→ **EXTRACT PROVIDED**
-- START --
Similar to Clojure's threading macro:

(require '[clojure.string :refer [trim upper-case]])

(-> "  hello  "
    trim
    upper-case)

It is worth mentioning that Clojure's threading macro is more versertile with variations like ->>, as-> and cond->.

Collections

Tuple

tp = {:ok, "value"}

Tuple elements are usually accessed via pattern matching:

{:ok, value} = tp
value
# "value"

But they can also be accessed using elem:

elem(tp, 0)
# :ok

Lists

xs = [1, 2, 3]
hd(xs)
# 1
tl(xs)
# [2, 3]

[first | rest] = xs
rest
# [2, 3]
[first | rest]
# [1, 2, 3]
xs ++ [4]
# [1, 2, 3, 4]

Accessing elements by index is an O(n):

Enum.at(xs, 1)
# 2
Enum.at(xs, 3)
# nil
Enum.at(xs, 3, :default_val)
# :default_val

Operations map, filter on Lists are more common:

Enum.map([1, 2, 3], fn x -> x * 2 end)
# [2, 4, 6]
Enum.filter([1, 2, 3], &rem(&1, 2) == 0)
# [2]
Enum.reduce([1, 2, 3, 4], 0, &+/2)
# 10

Keyword Lists

A keyword list is a list of two-element tuples where the first element (the key) is an atom.

foo = [{:a, 1}, {:a, 2}, {:b, nil}]
# [a: 1, a: 2, b: nil]

Elixir's keyword lists are conceptually very similar alists in Emacs Lisp.

'((first-name . "John") (last-name . "Doe") (age . 30))

Elixir provides a more concise syntax sugar for keyword lists:

foo = [a: 1, a: 2, b: nil]
# [a: 1, a: 2, b: nil]

hd(foo)
# {:a, 1}
foo[:a]
# 1
Keyword.get_values(foo, :a)
# [1, 2]
Keyword.has_key?(foo, :b)
# true
foo[:c]
# nil

Keyword Lists are usually small(access is O(n)).
-- END --
→ **SHORT PROBLEM 1**
Answer these from the Elixir collections notes:
(a) Besides ->, which variations of Clojure's threading macro are named?
(b) What does Enum.at(xs, 3) return?
(c) Which Emacs Lisp construct are Elixir's keyword lists likened to?

→ **TASK INPUT**
-- START --
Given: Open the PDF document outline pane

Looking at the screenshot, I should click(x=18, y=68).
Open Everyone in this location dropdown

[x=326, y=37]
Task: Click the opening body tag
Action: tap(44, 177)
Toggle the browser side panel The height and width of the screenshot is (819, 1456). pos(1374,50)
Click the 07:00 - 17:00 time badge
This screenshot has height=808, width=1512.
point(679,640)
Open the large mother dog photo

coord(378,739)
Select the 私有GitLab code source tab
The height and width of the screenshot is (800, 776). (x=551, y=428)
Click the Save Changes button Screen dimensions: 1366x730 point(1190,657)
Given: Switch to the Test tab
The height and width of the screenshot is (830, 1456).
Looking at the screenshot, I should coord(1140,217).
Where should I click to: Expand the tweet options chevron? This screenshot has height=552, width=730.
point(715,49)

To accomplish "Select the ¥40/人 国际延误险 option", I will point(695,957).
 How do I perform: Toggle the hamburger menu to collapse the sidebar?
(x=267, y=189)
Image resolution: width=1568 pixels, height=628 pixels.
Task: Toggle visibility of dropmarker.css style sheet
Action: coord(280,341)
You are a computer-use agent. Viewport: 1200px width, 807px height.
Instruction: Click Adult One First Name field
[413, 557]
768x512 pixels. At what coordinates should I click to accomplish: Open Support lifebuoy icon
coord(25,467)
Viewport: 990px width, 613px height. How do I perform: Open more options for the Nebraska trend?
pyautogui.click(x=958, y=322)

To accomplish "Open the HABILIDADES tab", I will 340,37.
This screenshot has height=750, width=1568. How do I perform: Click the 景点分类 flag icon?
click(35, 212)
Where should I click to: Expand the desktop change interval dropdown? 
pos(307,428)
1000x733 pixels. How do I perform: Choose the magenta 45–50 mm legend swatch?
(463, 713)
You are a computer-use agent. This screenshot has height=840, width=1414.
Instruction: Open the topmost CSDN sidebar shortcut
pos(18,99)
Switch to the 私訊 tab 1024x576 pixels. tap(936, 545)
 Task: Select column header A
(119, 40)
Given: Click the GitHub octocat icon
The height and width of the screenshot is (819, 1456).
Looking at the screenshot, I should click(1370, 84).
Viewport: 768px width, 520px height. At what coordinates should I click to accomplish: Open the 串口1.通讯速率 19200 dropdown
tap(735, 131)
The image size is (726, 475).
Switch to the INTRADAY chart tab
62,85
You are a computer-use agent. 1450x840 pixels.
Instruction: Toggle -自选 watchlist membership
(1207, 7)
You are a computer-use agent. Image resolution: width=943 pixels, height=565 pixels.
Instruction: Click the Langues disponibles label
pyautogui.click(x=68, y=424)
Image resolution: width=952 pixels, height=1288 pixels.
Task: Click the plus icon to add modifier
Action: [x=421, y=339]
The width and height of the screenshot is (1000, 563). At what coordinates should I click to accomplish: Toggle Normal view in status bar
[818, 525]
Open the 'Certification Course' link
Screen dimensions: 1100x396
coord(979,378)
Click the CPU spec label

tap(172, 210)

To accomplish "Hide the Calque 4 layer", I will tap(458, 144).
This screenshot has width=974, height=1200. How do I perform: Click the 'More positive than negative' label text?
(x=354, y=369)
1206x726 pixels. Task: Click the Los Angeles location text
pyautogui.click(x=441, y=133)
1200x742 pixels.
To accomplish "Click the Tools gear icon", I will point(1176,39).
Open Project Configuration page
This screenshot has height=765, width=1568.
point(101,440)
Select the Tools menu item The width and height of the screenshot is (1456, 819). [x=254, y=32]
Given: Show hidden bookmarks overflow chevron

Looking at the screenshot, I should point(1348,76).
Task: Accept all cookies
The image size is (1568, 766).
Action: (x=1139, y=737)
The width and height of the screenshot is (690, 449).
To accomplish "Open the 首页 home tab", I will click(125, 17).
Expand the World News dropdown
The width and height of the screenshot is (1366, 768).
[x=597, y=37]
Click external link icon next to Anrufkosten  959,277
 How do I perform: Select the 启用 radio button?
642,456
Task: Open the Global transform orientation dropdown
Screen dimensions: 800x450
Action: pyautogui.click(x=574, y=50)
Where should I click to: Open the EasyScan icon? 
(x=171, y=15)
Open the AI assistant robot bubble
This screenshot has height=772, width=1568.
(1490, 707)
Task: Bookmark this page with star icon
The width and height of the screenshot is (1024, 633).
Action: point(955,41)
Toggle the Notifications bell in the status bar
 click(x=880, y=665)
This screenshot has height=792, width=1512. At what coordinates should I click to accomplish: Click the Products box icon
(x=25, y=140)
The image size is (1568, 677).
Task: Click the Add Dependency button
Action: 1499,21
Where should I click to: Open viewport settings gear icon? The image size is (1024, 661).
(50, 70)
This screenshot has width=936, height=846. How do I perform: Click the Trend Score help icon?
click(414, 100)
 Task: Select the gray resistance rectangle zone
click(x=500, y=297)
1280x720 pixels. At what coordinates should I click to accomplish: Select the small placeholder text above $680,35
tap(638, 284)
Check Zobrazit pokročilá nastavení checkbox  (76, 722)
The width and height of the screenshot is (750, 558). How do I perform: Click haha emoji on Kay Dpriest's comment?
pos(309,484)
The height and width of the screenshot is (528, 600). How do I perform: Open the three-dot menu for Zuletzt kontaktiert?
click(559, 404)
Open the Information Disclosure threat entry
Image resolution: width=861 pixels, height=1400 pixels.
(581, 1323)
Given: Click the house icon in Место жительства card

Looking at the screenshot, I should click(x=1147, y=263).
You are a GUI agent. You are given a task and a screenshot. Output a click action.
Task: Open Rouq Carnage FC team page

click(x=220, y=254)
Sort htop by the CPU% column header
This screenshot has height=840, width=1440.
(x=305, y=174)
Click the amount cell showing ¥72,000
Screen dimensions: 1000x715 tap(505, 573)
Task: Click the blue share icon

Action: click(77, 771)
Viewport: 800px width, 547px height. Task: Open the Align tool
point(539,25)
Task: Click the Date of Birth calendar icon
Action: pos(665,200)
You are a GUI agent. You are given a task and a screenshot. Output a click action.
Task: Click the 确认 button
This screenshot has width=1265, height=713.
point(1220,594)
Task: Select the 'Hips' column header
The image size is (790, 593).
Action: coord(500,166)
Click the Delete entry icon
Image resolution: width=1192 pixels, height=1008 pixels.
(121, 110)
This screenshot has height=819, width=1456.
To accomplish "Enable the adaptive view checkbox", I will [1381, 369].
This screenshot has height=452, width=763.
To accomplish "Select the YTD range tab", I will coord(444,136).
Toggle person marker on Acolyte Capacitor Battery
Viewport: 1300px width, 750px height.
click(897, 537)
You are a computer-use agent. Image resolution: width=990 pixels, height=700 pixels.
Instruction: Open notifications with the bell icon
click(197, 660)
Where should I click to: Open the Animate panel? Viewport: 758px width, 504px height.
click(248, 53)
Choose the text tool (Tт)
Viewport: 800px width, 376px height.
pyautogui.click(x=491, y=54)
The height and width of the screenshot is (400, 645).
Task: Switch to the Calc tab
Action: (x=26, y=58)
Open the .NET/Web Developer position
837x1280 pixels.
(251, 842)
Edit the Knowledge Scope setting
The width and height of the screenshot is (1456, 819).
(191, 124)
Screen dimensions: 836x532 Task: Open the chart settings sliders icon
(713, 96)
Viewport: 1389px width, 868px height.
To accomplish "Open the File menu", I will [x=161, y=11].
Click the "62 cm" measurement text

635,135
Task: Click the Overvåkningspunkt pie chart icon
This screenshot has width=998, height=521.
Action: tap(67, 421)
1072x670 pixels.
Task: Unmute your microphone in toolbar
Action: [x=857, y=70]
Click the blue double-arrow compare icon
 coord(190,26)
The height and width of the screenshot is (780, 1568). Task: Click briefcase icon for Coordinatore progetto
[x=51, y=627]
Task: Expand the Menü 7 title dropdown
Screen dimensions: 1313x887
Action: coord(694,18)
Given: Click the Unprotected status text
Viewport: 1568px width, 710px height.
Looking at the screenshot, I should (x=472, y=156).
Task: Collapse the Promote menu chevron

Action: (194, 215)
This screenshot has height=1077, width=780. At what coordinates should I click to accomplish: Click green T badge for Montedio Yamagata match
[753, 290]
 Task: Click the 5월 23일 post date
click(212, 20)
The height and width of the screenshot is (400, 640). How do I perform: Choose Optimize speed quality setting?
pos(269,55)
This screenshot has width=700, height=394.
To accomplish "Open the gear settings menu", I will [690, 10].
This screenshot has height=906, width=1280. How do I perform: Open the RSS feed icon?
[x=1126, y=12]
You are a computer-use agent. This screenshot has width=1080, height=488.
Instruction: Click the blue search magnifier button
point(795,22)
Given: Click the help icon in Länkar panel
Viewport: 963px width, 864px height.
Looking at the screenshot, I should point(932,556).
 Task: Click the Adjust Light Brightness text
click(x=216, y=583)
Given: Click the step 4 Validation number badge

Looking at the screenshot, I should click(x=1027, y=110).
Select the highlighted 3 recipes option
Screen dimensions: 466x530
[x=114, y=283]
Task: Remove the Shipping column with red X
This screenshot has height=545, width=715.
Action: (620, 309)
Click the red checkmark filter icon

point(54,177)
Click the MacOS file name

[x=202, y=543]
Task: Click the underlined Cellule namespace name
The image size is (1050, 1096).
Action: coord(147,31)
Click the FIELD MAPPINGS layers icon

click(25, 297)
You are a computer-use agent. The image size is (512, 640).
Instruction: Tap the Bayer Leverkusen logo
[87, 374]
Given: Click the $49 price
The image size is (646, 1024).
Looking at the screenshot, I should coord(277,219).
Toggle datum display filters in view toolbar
-- END --
→ **SHORT PROBLEM 2**
In the listing, begin at the line that has "This screenshot has width=974, height=1200." and stop after the line that has "Action: (x=1139, y=737)". Write those lines out again with "Tools" swapped for "Utilities" and nothing else changed.

→ **RIGHT ANSWER 1**
(a) ->>, as-> and cond->
(b) nil
(c) alists

→ **RIGHT ANSWER 2**
This screenshot has width=974, height=1200. How do I perform: Click the 'More positive than negative' label text?
(x=354, y=369)
1206x726 pixels. Task: Click the Los Angeles location text
pyautogui.click(x=441, y=133)
1200x742 pixels.
To accomplish "Click the Utilities gear icon", I will point(1176,39).
Open Project Configuration page
This screenshot has height=765, width=1568.
point(101,440)
Select the Utilities menu item The width and height of the screenshot is (1456, 819). [x=254, y=32]
Given: Show hidden bookmarks overflow chevron

Looking at the screenshot, I should point(1348,76).
Task: Accept all cookies
The image size is (1568, 766).
Action: (x=1139, y=737)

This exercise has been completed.